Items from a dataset
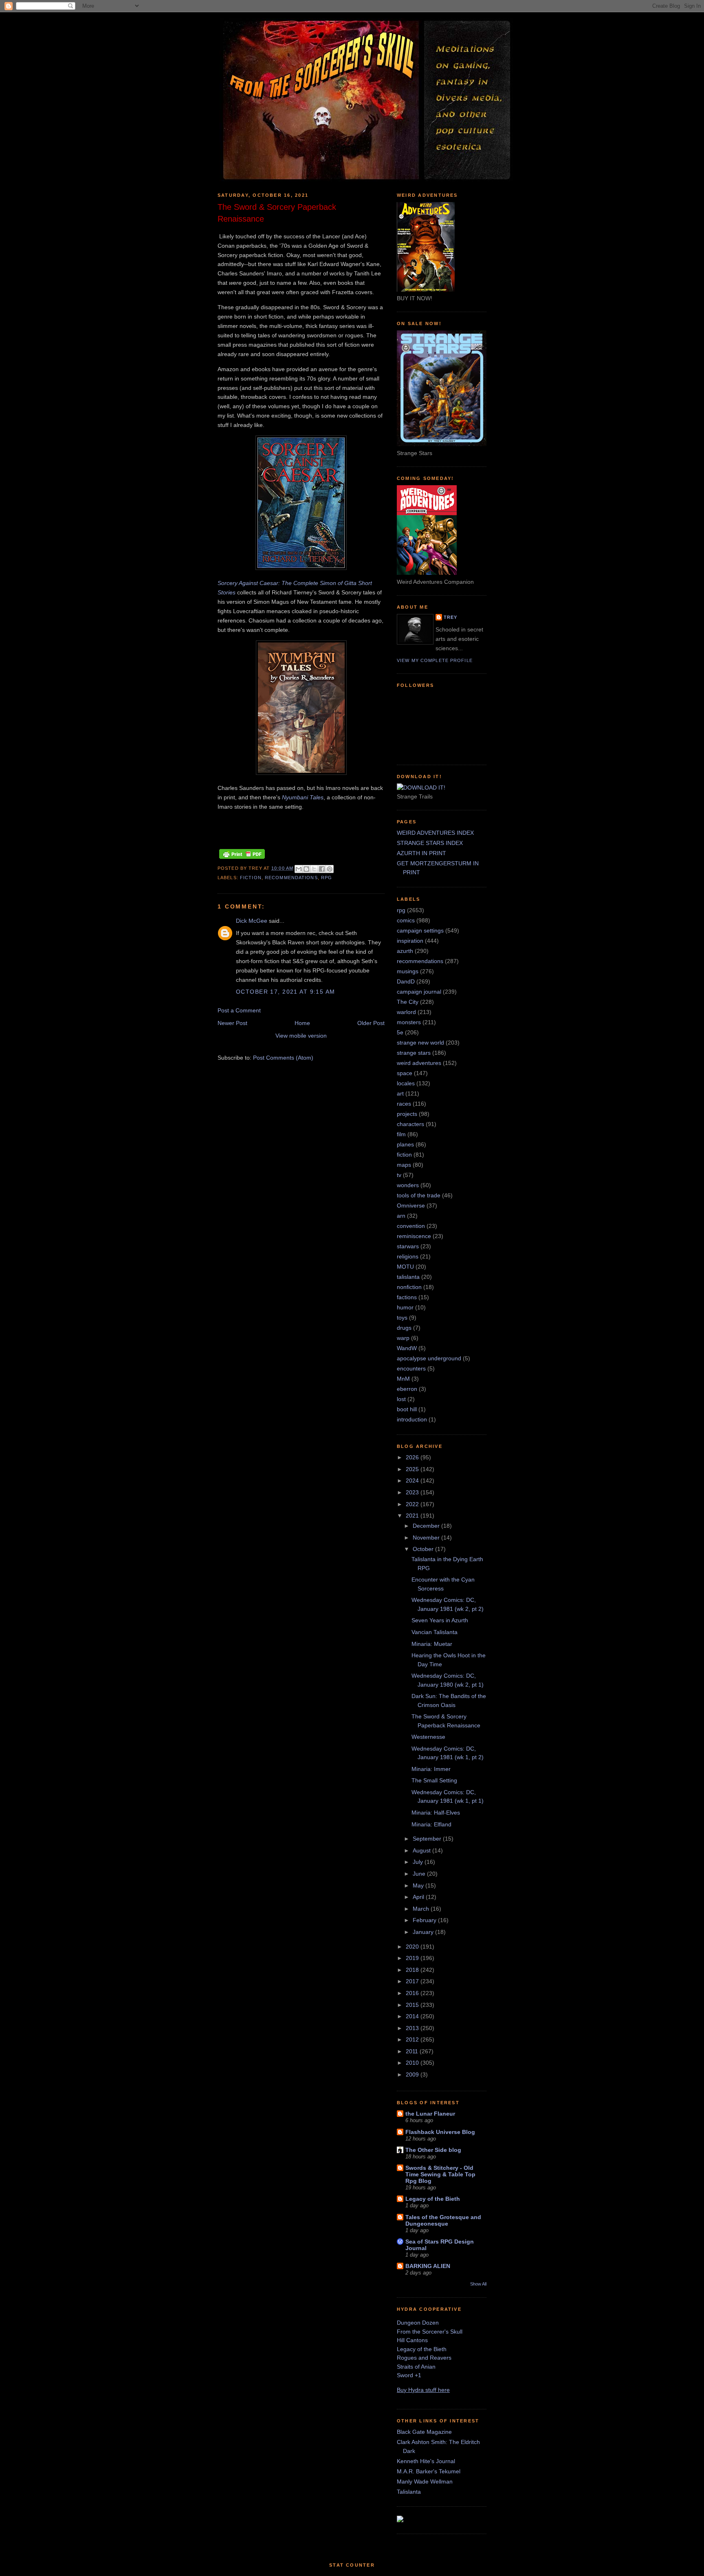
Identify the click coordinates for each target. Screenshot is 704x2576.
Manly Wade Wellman (425, 2481)
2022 (413, 1504)
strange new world (420, 1042)
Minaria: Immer (431, 1769)
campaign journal (419, 991)
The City (407, 1002)
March (422, 1908)
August (422, 1850)
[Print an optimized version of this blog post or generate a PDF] (242, 858)
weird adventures (419, 1063)
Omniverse (411, 1205)
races (404, 1103)
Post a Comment (239, 1010)
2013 (413, 2028)
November (427, 1537)
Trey (450, 617)
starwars (408, 1246)
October (424, 1549)
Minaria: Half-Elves (435, 1812)
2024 (413, 1480)
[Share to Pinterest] (330, 869)
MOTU (405, 1266)
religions (407, 1256)
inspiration (410, 940)
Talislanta (409, 2491)
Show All (478, 2283)
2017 (413, 1981)
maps (404, 1165)
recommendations (291, 877)
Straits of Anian (416, 2366)
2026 (413, 1457)
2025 (413, 1469)
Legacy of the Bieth (432, 2198)
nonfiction (409, 1287)
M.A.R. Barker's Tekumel (428, 2471)
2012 (413, 2039)
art (400, 1093)
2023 (413, 1492)
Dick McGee (251, 920)
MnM (403, 1378)
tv (399, 1175)
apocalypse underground (429, 1358)
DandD (406, 981)
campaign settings (420, 930)
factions (407, 1297)
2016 (413, 1993)
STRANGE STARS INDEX (430, 843)
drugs (404, 1327)
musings (407, 971)
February (425, 1920)
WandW (407, 1348)
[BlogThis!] (306, 869)
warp (403, 1338)
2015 (413, 2005)
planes (405, 1144)
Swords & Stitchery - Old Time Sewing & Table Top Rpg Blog (440, 2174)
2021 (413, 1515)
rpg (326, 877)
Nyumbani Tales (302, 797)
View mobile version (301, 1035)
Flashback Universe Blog (440, 2132)
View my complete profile (435, 660)
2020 (413, 1946)
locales (406, 1083)
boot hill (407, 1409)
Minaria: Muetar (431, 1644)
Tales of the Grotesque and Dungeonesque (443, 2220)
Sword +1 (409, 2375)
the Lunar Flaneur (430, 2113)
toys (402, 1317)
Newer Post (232, 1023)
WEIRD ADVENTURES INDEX (435, 832)
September (428, 1838)
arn (401, 1215)
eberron (407, 1389)
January (424, 1932)
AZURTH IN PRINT (421, 853)
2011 (413, 2051)
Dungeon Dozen (418, 2322)
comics (406, 920)
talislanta (408, 1277)
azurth (405, 951)
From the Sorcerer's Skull (429, 2331)
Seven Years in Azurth (439, 1620)
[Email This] (299, 869)
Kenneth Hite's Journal (426, 2461)
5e (400, 1032)
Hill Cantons (412, 2340)
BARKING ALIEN (427, 2266)
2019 (413, 1958)
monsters (409, 1022)
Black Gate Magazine (424, 2432)
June (420, 1873)
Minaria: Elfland (431, 1824)
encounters (411, 1368)
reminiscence (414, 1236)
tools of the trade (418, 1195)
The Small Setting (434, 1780)
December (427, 1525)
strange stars (414, 1052)
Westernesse (428, 1736)
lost (401, 1399)
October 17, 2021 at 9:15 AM (285, 991)
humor (405, 1307)
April (419, 1897)
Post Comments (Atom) (283, 1057)
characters (410, 1124)
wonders (408, 1185)
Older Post (371, 1023)
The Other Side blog (433, 2150)
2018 (413, 1970)
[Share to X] (314, 869)
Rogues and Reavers (424, 2357)
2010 (413, 2062)
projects (407, 1114)
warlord (406, 1012)
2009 (413, 2074)
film (401, 1134)
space (404, 1073)
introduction (412, 1419)
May (419, 1885)
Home (302, 1023)
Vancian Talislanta (434, 1632)
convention (411, 1226)
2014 (413, 2016)
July (419, 1862)
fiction (251, 877)
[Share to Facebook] (322, 869)
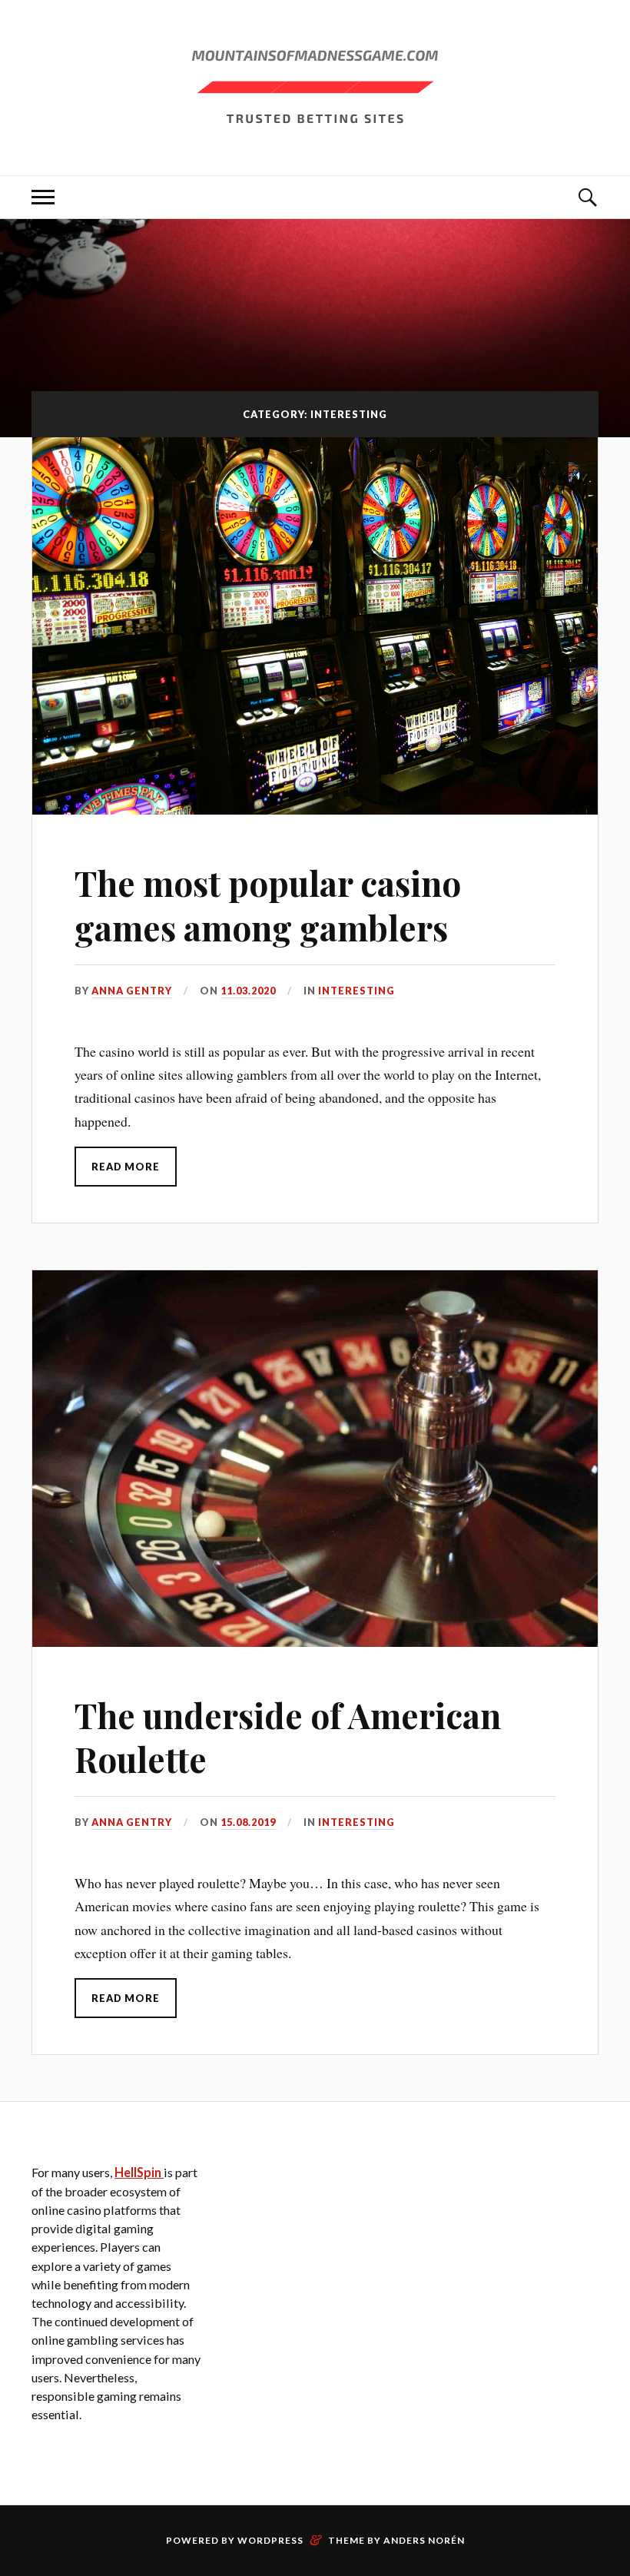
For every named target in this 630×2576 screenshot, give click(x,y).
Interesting (356, 990)
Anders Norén (424, 2540)
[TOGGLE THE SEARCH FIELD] (586, 197)
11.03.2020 (248, 990)
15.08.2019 (248, 1822)
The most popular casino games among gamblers (268, 904)
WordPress (270, 2540)
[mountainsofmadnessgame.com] (315, 86)
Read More (125, 1166)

Task objective.
Drop every picture, then write out the remaining entries above exactly as they appear.

Exercise solution.
Identify the click coordinates for each target. Screenshot is 704x2576.
Manly Wade Wellman (425, 2481)
2022 (413, 1504)
strange new world (420, 1042)
Minaria: Immer (431, 1769)
campaign journal (419, 991)
The City (407, 1002)
March (422, 1908)
August (422, 1850)
[Print an optimized version of this blog post or generate a PDF] (242, 858)
weird adventures (419, 1063)
Omniverse (411, 1205)
races (404, 1103)
Post a Comment (239, 1010)
2013 (413, 2028)
November (427, 1537)
Trey (450, 617)
starwars (408, 1246)
October (424, 1549)
Minaria: Half-Elves (435, 1812)
2024 (413, 1480)
[Share to Pinterest] (330, 869)
MOTU (405, 1266)
religions (407, 1256)
inspiration (410, 940)
Talislanta (409, 2491)
Show All (478, 2283)
2017 (413, 1981)
maps (404, 1165)
recommendations (291, 877)
Straits of Anian (416, 2366)
2026 (413, 1457)
2025 (413, 1469)
Legacy of the Bieth (432, 2198)
nonfiction (409, 1287)
M.A.R. Barker's Tekumel (428, 2471)
2012 (413, 2039)
art (400, 1093)
2023 (413, 1492)
Dick McGee (251, 920)
MnM (403, 1378)
tv (399, 1175)
apocalypse underground (429, 1358)
DandD (406, 981)
campaign settings (420, 930)
factions (407, 1297)
2016 (413, 1993)
STRANGE STARS INDEX (430, 843)
drugs (404, 1327)
musings (407, 971)
February (425, 1920)
WandW (407, 1348)
[BlogThis!] (306, 869)
warp (403, 1338)
2015 (413, 2005)
planes (405, 1144)
Swords & Stitchery - Old Time Sewing & Table Top Rpg Blog (440, 2174)
2021 (413, 1515)
rpg (326, 877)
Nyumbani Tales (302, 797)
View mobile version (301, 1035)
Flashback Universe Blog (440, 2132)
View my complete profile (435, 660)
2020 (413, 1946)
locales (406, 1083)
boot hill (407, 1409)
Minaria: Muetar (431, 1644)
Tales of the Grotesque and Dungeonesque (443, 2220)
Sword +1 (409, 2375)
the Lunar Flaneur (430, 2113)
toys (402, 1317)
Newer Post (232, 1023)
WEIRD ADVENTURES INDEX (435, 832)
September (428, 1838)
arn (401, 1215)
eberron (407, 1389)
January (424, 1932)
AZURTH IN PRINT (421, 853)
2011 (413, 2051)
Dungeon Dozen (418, 2322)
comics (406, 920)
talislanta (408, 1277)
azurth (405, 951)
From the Sorcerer's Skull (429, 2331)
Seven Years in Azurth (439, 1620)
[Email This] (299, 869)
Kenneth Hite's Journal (426, 2461)
5e (400, 1032)
Hill Cantons (412, 2340)
BARKING ALIEN (427, 2266)
2019 (413, 1958)
monsters (409, 1022)
Black Gate Magazine (424, 2432)
June (420, 1873)
Minaria: Elfland (431, 1824)
encounters (411, 1368)
reminiscence (414, 1236)
tools of the trade (418, 1195)
The Small Setting (434, 1780)
December (427, 1525)
strange stars (414, 1052)
Westernesse (428, 1736)
lost (401, 1399)
October 17, 2021 at 9:15 AM (285, 991)
humor (405, 1307)
April (419, 1897)
Post Comments (Atom) (283, 1057)
characters (410, 1124)
wonders (408, 1185)
Older Post (371, 1023)
The Other Side blog (433, 2150)
2018 (413, 1970)
[Share to X] (314, 869)
Rogues and Reavers (424, 2357)
2010 (413, 2062)
projects (407, 1114)
warlord (406, 1012)
2009 (413, 2074)
film (401, 1134)
space (404, 1073)
introduction (412, 1419)
May (419, 1885)
Home (302, 1023)
Vancian Talislanta (434, 1632)
convention (411, 1226)
2014 (413, 2016)
July (419, 1862)
fiction (251, 877)
[Share to Facebook] (322, 869)
For every named target in this 630×2576 screenshot, give click(x,y).
Interesting (356, 990)
Anders Norén (424, 2540)
[TOGGLE THE SEARCH FIELD] (586, 197)
11.03.2020 (248, 990)
15.08.2019 (248, 1822)
The most popular casino games among gamblers (268, 904)
WordPress (270, 2540)
[mountainsofmadnessgame.com] (315, 86)
Read More (125, 1166)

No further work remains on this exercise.